Problem to solve. Please reproduce the listing below line for line, without changing a single character.

***** Data for the task *****

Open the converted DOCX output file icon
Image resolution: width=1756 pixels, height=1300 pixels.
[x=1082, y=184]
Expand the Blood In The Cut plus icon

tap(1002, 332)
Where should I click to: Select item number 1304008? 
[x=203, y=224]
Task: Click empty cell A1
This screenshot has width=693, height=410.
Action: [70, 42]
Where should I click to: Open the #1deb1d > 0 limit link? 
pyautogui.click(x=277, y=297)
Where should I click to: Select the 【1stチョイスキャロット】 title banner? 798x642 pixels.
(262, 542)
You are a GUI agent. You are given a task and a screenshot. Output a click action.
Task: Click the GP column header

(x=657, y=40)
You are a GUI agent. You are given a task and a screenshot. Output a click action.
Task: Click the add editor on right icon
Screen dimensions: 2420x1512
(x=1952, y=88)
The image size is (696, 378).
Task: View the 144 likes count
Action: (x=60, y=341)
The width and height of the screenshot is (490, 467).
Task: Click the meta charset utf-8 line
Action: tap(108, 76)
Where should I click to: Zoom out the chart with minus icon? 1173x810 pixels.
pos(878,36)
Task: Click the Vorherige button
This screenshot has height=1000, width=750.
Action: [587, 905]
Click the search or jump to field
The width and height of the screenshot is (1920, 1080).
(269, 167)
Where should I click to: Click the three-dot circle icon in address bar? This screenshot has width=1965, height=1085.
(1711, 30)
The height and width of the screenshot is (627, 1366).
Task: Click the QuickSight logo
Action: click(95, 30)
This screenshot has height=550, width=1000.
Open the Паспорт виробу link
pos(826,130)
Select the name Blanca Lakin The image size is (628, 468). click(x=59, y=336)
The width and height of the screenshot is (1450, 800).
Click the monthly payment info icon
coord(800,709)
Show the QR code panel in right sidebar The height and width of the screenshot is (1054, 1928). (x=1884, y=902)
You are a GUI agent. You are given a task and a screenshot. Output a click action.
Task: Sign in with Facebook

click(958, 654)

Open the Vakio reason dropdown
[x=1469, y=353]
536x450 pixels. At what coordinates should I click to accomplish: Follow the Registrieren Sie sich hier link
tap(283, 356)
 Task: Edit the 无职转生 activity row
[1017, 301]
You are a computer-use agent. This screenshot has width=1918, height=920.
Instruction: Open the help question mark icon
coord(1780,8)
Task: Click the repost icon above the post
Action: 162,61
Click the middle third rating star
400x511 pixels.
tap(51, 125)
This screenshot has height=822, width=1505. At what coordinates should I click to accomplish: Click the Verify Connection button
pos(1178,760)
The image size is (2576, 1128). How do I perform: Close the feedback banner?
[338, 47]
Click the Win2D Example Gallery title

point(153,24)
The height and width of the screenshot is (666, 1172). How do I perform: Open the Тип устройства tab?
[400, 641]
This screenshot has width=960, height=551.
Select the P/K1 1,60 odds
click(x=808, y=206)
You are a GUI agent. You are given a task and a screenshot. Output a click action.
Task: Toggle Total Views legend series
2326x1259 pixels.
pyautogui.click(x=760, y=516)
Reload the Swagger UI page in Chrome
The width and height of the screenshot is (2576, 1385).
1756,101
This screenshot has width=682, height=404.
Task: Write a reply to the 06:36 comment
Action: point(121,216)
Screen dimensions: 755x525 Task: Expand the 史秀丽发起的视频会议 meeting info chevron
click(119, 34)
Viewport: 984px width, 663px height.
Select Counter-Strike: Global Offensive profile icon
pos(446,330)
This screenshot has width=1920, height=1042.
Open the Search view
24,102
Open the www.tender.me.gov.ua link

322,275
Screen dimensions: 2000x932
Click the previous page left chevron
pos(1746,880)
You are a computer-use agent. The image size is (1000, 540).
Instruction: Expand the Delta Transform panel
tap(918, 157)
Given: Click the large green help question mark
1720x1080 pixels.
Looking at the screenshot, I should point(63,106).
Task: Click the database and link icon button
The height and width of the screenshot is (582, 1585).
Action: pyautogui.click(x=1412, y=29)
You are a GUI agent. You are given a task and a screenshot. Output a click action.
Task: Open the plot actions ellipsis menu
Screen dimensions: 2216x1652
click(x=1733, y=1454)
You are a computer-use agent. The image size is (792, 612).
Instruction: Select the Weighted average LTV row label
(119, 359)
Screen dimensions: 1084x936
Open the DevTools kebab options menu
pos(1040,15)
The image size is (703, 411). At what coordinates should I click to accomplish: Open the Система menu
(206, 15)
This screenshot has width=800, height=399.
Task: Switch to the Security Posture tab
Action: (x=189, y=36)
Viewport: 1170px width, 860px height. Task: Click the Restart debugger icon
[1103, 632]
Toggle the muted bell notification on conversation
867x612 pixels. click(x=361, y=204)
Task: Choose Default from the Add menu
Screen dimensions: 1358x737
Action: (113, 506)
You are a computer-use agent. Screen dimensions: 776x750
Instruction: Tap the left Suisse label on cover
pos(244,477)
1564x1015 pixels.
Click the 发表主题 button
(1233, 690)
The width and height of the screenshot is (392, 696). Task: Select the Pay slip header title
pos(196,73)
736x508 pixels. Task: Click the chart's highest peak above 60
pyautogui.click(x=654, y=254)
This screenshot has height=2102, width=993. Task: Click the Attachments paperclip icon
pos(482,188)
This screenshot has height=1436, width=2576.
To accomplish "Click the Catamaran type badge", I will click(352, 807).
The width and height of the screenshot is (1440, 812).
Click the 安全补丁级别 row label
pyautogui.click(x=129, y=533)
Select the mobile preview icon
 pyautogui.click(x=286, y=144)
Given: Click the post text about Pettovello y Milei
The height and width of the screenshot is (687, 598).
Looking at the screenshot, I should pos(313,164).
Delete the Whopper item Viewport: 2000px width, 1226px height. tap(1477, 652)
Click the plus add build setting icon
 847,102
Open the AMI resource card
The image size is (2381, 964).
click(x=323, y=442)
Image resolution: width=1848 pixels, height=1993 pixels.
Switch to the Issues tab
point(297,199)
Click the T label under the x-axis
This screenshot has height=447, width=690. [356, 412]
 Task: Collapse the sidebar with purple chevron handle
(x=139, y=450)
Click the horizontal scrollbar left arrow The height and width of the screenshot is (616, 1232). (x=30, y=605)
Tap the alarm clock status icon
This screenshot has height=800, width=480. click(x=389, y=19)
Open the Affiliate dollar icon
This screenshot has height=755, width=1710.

*****

Exercise response.
Open the converted DOCX output file icon
Image resolution: width=1756 pixels, height=1300 pixels.
[x=1082, y=184]
Expand the Blood In The Cut plus icon

tap(1002, 332)
Where should I click to: Select item number 1304008? 
[x=203, y=224]
Task: Click empty cell A1
This screenshot has width=693, height=410.
Action: [70, 42]
Where should I click to: Open the #1deb1d > 0 limit link? 
pyautogui.click(x=277, y=297)
Where should I click to: Select the 【1stチョイスキャロット】 title banner? 798x642 pixels.
(262, 542)
You are a GUI agent. You are given a task and a screenshot. Output a click action.
Task: Click the GP column header

(x=657, y=40)
You are a GUI agent. You are given a task and a screenshot. Output a click action.
Task: Click the add editor on right icon
Screen dimensions: 2420x1512
(x=1952, y=88)
The image size is (696, 378).
Task: View the 144 likes count
Action: (x=60, y=341)
The width and height of the screenshot is (490, 467).
Task: Click the meta charset utf-8 line
Action: tap(108, 76)
Where should I click to: Zoom out the chart with minus icon? 1173x810 pixels.
pos(878,36)
Task: Click the Vorherige button
This screenshot has height=1000, width=750.
Action: [587, 905]
Click the search or jump to field
The width and height of the screenshot is (1920, 1080).
(269, 167)
Where should I click to: Click the three-dot circle icon in address bar? This screenshot has width=1965, height=1085.
(1711, 30)
The height and width of the screenshot is (627, 1366).
Task: Click the QuickSight logo
Action: click(95, 30)
This screenshot has height=550, width=1000.
Open the Паспорт виробу link
pos(826,130)
Select the name Blanca Lakin The image size is (628, 468). click(x=59, y=336)
The width and height of the screenshot is (1450, 800).
Click the monthly payment info icon
coord(800,709)
Show the QR code panel in right sidebar The height and width of the screenshot is (1054, 1928). (x=1884, y=902)
You are a GUI agent. You are given a task and a screenshot. Output a click action.
Task: Sign in with Facebook

click(958, 654)

Open the Vakio reason dropdown
[x=1469, y=353]
536x450 pixels. At what coordinates should I click to accomplish: Follow the Registrieren Sie sich hier link
tap(283, 356)
 Task: Edit the 无职转生 activity row
[1017, 301]
You are a computer-use agent. This screenshot has width=1918, height=920.
Instruction: Open the help question mark icon
coord(1780,8)
Task: Click the repost icon above the post
Action: 162,61
Click the middle third rating star
400x511 pixels.
tap(51, 125)
This screenshot has height=822, width=1505. At what coordinates should I click to accomplish: Click the Verify Connection button
pos(1178,760)
The image size is (2576, 1128). How do I perform: Close the feedback banner?
[338, 47]
Click the Win2D Example Gallery title

point(153,24)
The height and width of the screenshot is (666, 1172). How do I perform: Open the Тип устройства tab?
[400, 641]
This screenshot has width=960, height=551.
Select the P/K1 1,60 odds
click(x=808, y=206)
You are a GUI agent. You are given a task and a screenshot. Output a click action.
Task: Toggle Total Views legend series
2326x1259 pixels.
pyautogui.click(x=760, y=516)
Reload the Swagger UI page in Chrome
The width and height of the screenshot is (2576, 1385).
1756,101
This screenshot has width=682, height=404.
Task: Write a reply to the 06:36 comment
Action: point(121,216)
Screen dimensions: 755x525 Task: Expand the 史秀丽发起的视频会议 meeting info chevron
click(119, 34)
Viewport: 984px width, 663px height.
Select Counter-Strike: Global Offensive profile icon
pos(446,330)
This screenshot has width=1920, height=1042.
Open the Search view
24,102
Open the www.tender.me.gov.ua link

322,275
Screen dimensions: 2000x932
Click the previous page left chevron
pos(1746,880)
You are a computer-use agent. The image size is (1000, 540).
Instruction: Expand the Delta Transform panel
tap(918, 157)
Given: Click the large green help question mark
1720x1080 pixels.
Looking at the screenshot, I should point(63,106).
Task: Click the database and link icon button
The height and width of the screenshot is (582, 1585).
Action: pyautogui.click(x=1412, y=29)
You are a GUI agent. You are given a task and a screenshot. Output a click action.
Task: Open the plot actions ellipsis menu
Screen dimensions: 2216x1652
click(x=1733, y=1454)
You are a computer-use agent. The image size is (792, 612).
Instruction: Select the Weighted average LTV row label
(119, 359)
Screen dimensions: 1084x936
Open the DevTools kebab options menu
pos(1040,15)
The image size is (703, 411). At what coordinates should I click to accomplish: Open the Система menu
(206, 15)
This screenshot has width=800, height=399.
Task: Switch to the Security Posture tab
Action: (x=189, y=36)
Viewport: 1170px width, 860px height. Task: Click the Restart debugger icon
[1103, 632]
Toggle the muted bell notification on conversation
867x612 pixels. click(x=361, y=204)
Task: Choose Default from the Add menu
Screen dimensions: 1358x737
Action: (113, 506)
You are a computer-use agent. Screen dimensions: 776x750
Instruction: Tap the left Suisse label on cover
pos(244,477)
1564x1015 pixels.
Click the 发表主题 button
(1233, 690)
The width and height of the screenshot is (392, 696). Task: Select the Pay slip header title
pos(196,73)
736x508 pixels. Task: Click the chart's highest peak above 60
pyautogui.click(x=654, y=254)
This screenshot has height=2102, width=993. Task: Click the Attachments paperclip icon
pos(482,188)
This screenshot has height=1436, width=2576.
To accomplish "Click the Catamaran type badge", I will click(352, 807).
The width and height of the screenshot is (1440, 812).
Click the 安全补丁级别 row label
pyautogui.click(x=129, y=533)
Select the mobile preview icon
 pyautogui.click(x=286, y=144)
Given: Click the post text about Pettovello y Milei
The height and width of the screenshot is (687, 598).
Looking at the screenshot, I should pos(313,164).
Delete the Whopper item Viewport: 2000px width, 1226px height. tap(1477, 652)
Click the plus add build setting icon
 847,102
Open the AMI resource card
The image size is (2381, 964).
click(x=323, y=442)
Image resolution: width=1848 pixels, height=1993 pixels.
Switch to the Issues tab
point(297,199)
Click the T label under the x-axis
This screenshot has height=447, width=690. [356, 412]
 Task: Collapse the sidebar with purple chevron handle
(x=139, y=450)
Click the horizontal scrollbar left arrow The height and width of the screenshot is (616, 1232). (x=30, y=605)
Tap the alarm clock status icon
This screenshot has height=800, width=480. click(x=389, y=19)
Open the Affiliate dollar icon
This screenshot has height=755, width=1710.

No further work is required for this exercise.